Article:

Le récit de voyage rétrospectif

Avant de présenter deux récits de voyage rétrospectifs dont nous analyserons les particularités narratives, nous développerons les caractéristiques principales de ce type de récits, d’où découleront les questions d’analyse. Un tel voyage rétrospectif s’inscrit entièrement dans la culture postmoderne, voire dans un mouvement plus particulier de voyage postmoderne (postmodern travel). Les caractéristiques des narrations postmodernes s’appliquent dès lors aussi au récit de voyage rétrospectif, caractérisé par la fragmentarité, l’irreprésentable et le perspectivisme[8]. Le récit sur les traces d’un prédécesseur est doublement fragmentaire, en avouant l’absence de complétude de la narration propre et en reposant sur la narration également fragmentée d’un Autre. Ce perspectivisme de fait découle d’un sentiment d’irreprésentabilité d’un monde actuel dénué de principes interprétatifs autosuffisants.

Le rapport intertextuel constitutif à un autre texte serait dès lors la première caractéristique de ces récits de voyage. Bien évidemment, la science littéraire moderne a assez montré comment tout texte littéraire se construit en relation avec un intertexte implicite ou explicite[9], mais dans le cas du récit de voyage rétrospectif la filiation intertextuelle gagne encore en signification, puisque ce n’est pas seulement le voyage d’un ancêtre qui oriente le récit de voyage mais aussi les traces écrites qui en subsistent. C’est pourquoi une attention particulière portera sur les modalités d’insertion du « texte archétype » que sont les documents et les archives des ancêtres. Il faudra se demander si cet intertexte est accepté ou rejeté, s’il est valorisé ou dévalorisé.

La question est importante, puisque la relation entre intertexte et narration viatique a souvent été critiquée. Pour Montalbetti, par exemple, le lien est problématique. D’une part, le récit de voyage prétendrait décrire une réalité vue par le voyageur. En tant que genre référentiel, il ne devrait donc pas avoir besoin de l’intertexte. Pourtant, il existe une aporie entre le monde et le voyageur, d’où le recours à l’intertexte comme moyen de la pallier. Le procédé intertextuel témoignerait donc de la poétique problématique du récit viatique[10].

Objectif 1:
Recopiez le passage de l'article sur le récit de voyage rétrospectif compris entre "Le rapport intertextuel" et "valorisé ou dévalorisé.", ces deux extrémités incluses.
Objectif 2:
D'après l'article sur le récit de voyage rétrospectif, par quels traits ce type de récit est-il caractérisé ?

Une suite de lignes
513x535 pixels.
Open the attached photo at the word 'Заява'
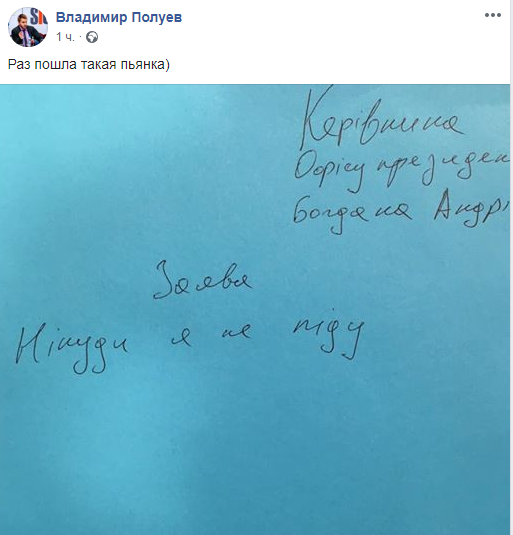point(203,281)
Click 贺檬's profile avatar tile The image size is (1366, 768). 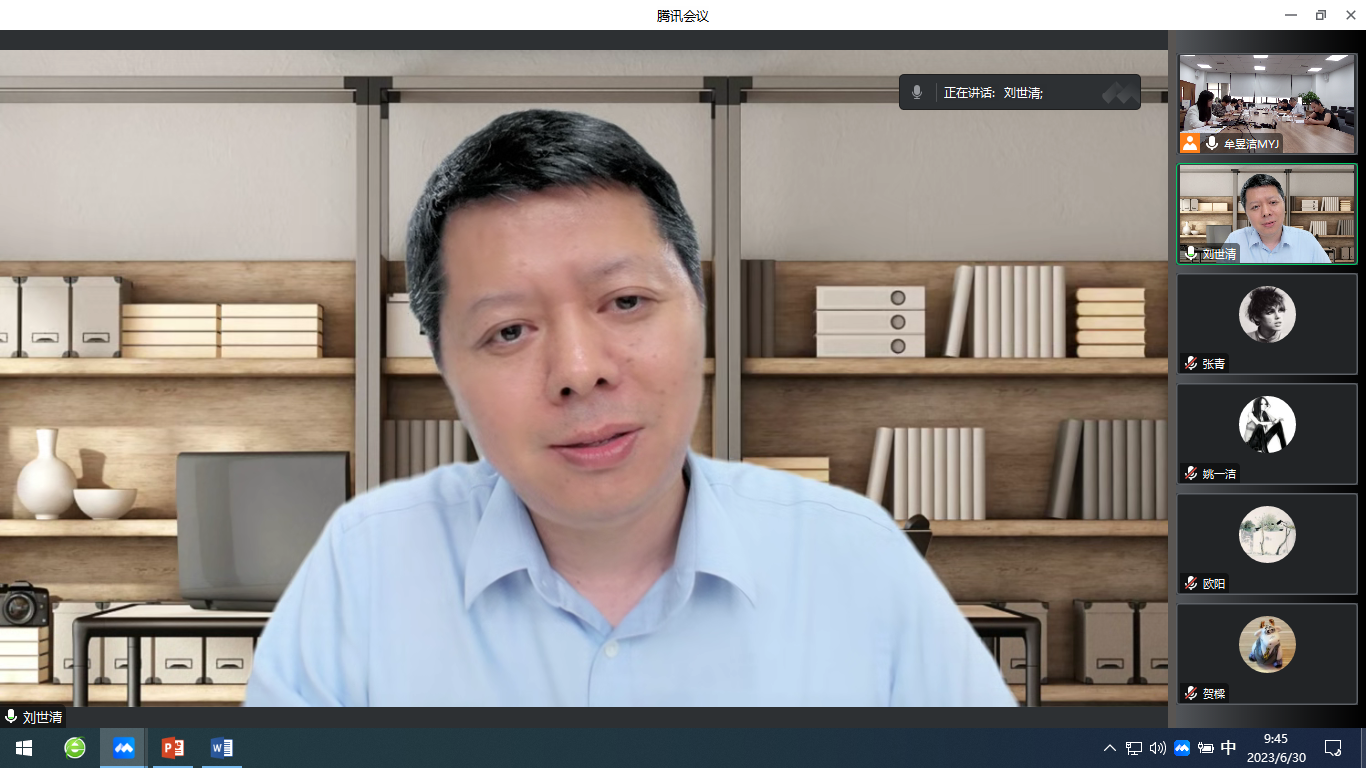[1267, 645]
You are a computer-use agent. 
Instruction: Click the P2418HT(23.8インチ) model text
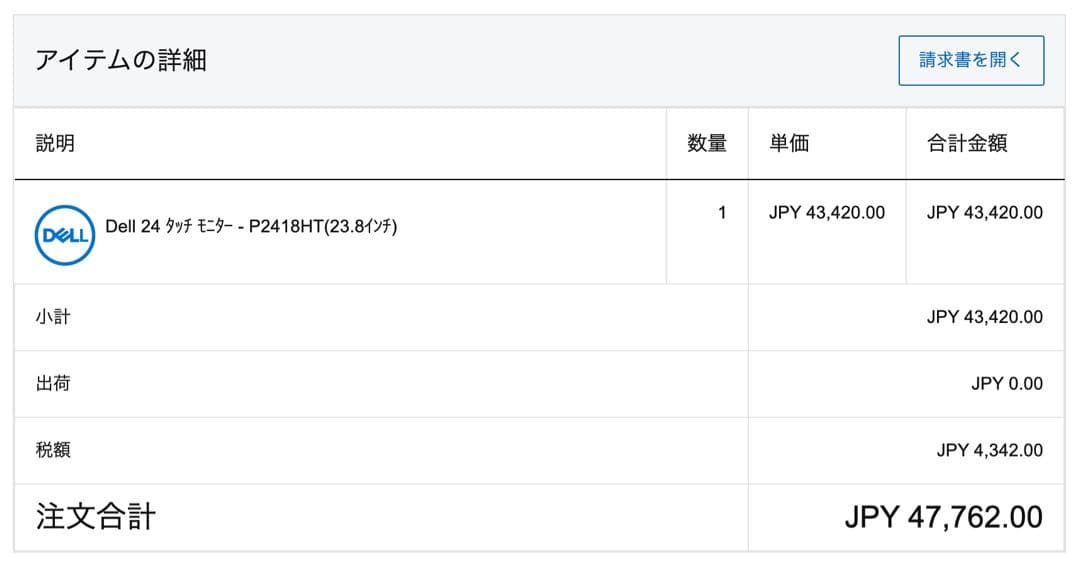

Résultat de l'exercice 1:
Le rapport intertextuel constitutif à un autre texte serait dès lors la première caractéristique de ces récits de voyage. Bien évidemment, la science littéraire moderne a assez montré comment tout texte littéraire se construit en relation avec un intertexte implicite ou explicite[9], mais dans le cas du récit de voyage rétrospectif la filiation intertextuelle gagne encore en signification, puisque ce n’est pas seulement le voyage d’un ancêtre qui oriente le récit de voyage mais aussi les traces écrites qui en subsistent. C’est pourquoi une attention particulière portera sur les modalités d’insertion du « texte archétype » que sont les documents et les archives des ancêtres. Il faudra se demander si cet intertexte est accepté ou rejeté, s’il est valorisé ou dévalorisé.

Résultat de l'exercice 2:
Il est caractérisé par la fragmentarité, l'irreprésentable et le perspectivisme.